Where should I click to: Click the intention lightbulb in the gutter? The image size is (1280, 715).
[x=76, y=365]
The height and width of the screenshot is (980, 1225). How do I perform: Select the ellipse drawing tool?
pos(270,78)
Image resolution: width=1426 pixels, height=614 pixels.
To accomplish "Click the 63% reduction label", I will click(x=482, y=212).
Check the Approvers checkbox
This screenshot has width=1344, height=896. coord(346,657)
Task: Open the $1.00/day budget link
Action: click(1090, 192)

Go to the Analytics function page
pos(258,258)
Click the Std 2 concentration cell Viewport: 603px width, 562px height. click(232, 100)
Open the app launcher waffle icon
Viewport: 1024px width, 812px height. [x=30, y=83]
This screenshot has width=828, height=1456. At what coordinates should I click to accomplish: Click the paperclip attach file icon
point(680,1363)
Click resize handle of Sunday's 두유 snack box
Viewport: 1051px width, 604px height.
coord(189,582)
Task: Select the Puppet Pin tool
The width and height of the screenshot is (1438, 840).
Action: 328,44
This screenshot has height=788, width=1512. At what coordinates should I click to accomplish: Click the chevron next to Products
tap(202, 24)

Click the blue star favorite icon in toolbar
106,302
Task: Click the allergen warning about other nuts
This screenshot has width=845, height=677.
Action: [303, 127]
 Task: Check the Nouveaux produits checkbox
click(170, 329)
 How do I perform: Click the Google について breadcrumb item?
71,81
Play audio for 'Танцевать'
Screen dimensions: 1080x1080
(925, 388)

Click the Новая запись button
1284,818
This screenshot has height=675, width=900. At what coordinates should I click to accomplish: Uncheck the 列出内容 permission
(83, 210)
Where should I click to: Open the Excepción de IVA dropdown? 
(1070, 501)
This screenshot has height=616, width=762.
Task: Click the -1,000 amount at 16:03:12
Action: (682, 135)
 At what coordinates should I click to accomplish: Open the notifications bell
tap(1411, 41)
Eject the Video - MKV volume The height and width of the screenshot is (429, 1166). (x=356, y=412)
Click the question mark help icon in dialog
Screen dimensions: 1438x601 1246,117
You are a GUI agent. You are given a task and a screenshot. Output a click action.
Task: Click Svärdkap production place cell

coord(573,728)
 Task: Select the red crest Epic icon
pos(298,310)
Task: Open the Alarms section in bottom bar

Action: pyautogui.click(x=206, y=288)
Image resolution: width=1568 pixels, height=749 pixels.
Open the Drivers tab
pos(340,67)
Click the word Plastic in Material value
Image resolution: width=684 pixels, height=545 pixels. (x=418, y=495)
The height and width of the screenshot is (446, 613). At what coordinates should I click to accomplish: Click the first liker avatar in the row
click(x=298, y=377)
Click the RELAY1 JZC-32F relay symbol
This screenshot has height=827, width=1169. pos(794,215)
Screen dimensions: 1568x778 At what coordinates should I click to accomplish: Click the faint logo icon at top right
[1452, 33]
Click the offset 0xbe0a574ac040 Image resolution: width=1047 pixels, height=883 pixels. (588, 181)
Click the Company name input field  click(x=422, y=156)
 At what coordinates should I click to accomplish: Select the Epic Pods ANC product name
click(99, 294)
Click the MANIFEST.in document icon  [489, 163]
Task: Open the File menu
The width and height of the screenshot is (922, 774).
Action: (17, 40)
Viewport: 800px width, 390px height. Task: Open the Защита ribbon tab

DESCRIPTION OF THE TASK
Take the entries above and transcribe them exactly as they stand.

TASK RESULT
Where should I click to: Click the intention lightbulb in the gutter? The image size is (1280, 715).
[x=76, y=365]
The height and width of the screenshot is (980, 1225). How do I perform: Select the ellipse drawing tool?
pos(270,78)
Image resolution: width=1426 pixels, height=614 pixels.
To accomplish "Click the 63% reduction label", I will click(x=482, y=212).
Check the Approvers checkbox
This screenshot has width=1344, height=896. coord(346,657)
Task: Open the $1.00/day budget link
Action: click(1090, 192)

Go to the Analytics function page
pos(258,258)
Click the Std 2 concentration cell Viewport: 603px width, 562px height. click(232, 100)
Open the app launcher waffle icon
Viewport: 1024px width, 812px height. [x=30, y=83]
This screenshot has width=828, height=1456. At what coordinates should I click to accomplish: Click the paperclip attach file icon
point(680,1363)
Click resize handle of Sunday's 두유 snack box
Viewport: 1051px width, 604px height.
coord(189,582)
Task: Select the Puppet Pin tool
The width and height of the screenshot is (1438, 840).
Action: 328,44
This screenshot has height=788, width=1512. At what coordinates should I click to accomplish: Click the chevron next to Products
tap(202, 24)

Click the blue star favorite icon in toolbar
106,302
Task: Click the allergen warning about other nuts
This screenshot has width=845, height=677.
Action: [303, 127]
 Task: Check the Nouveaux produits checkbox
click(170, 329)
 How do I perform: Click the Google について breadcrumb item?
71,81
Play audio for 'Танцевать'
Screen dimensions: 1080x1080
(925, 388)

Click the Новая запись button
1284,818
This screenshot has height=675, width=900. At what coordinates should I click to accomplish: Uncheck the 列出内容 permission
(83, 210)
Where should I click to: Open the Excepción de IVA dropdown? 
(1070, 501)
This screenshot has height=616, width=762.
Task: Click the -1,000 amount at 16:03:12
Action: (682, 135)
 At what coordinates should I click to accomplish: Open the notifications bell
tap(1411, 41)
Eject the Video - MKV volume The height and width of the screenshot is (429, 1166). (x=356, y=412)
Click the question mark help icon in dialog
Screen dimensions: 1438x601 1246,117
You are a GUI agent. You are given a task and a screenshot. Output a click action.
Task: Click Svärdkap production place cell

coord(573,728)
 Task: Select the red crest Epic icon
pos(298,310)
Task: Open the Alarms section in bottom bar

Action: pyautogui.click(x=206, y=288)
Image resolution: width=1568 pixels, height=749 pixels.
Open the Drivers tab
pos(340,67)
Click the word Plastic in Material value
Image resolution: width=684 pixels, height=545 pixels. (x=418, y=495)
The height and width of the screenshot is (446, 613). At what coordinates should I click to accomplish: Click the first liker avatar in the row
click(x=298, y=377)
Click the RELAY1 JZC-32F relay symbol
This screenshot has height=827, width=1169. pos(794,215)
Screen dimensions: 1568x778 At what coordinates should I click to accomplish: Click the faint logo icon at top right
[1452, 33]
Click the offset 0xbe0a574ac040 Image resolution: width=1047 pixels, height=883 pixels. (588, 181)
Click the Company name input field  click(x=422, y=156)
 At what coordinates should I click to accomplish: Select the Epic Pods ANC product name
click(99, 294)
Click the MANIFEST.in document icon  [489, 163]
Task: Open the File menu
The width and height of the screenshot is (922, 774).
Action: (17, 40)
Viewport: 800px width, 390px height. Task: Open the Защита ribbon tab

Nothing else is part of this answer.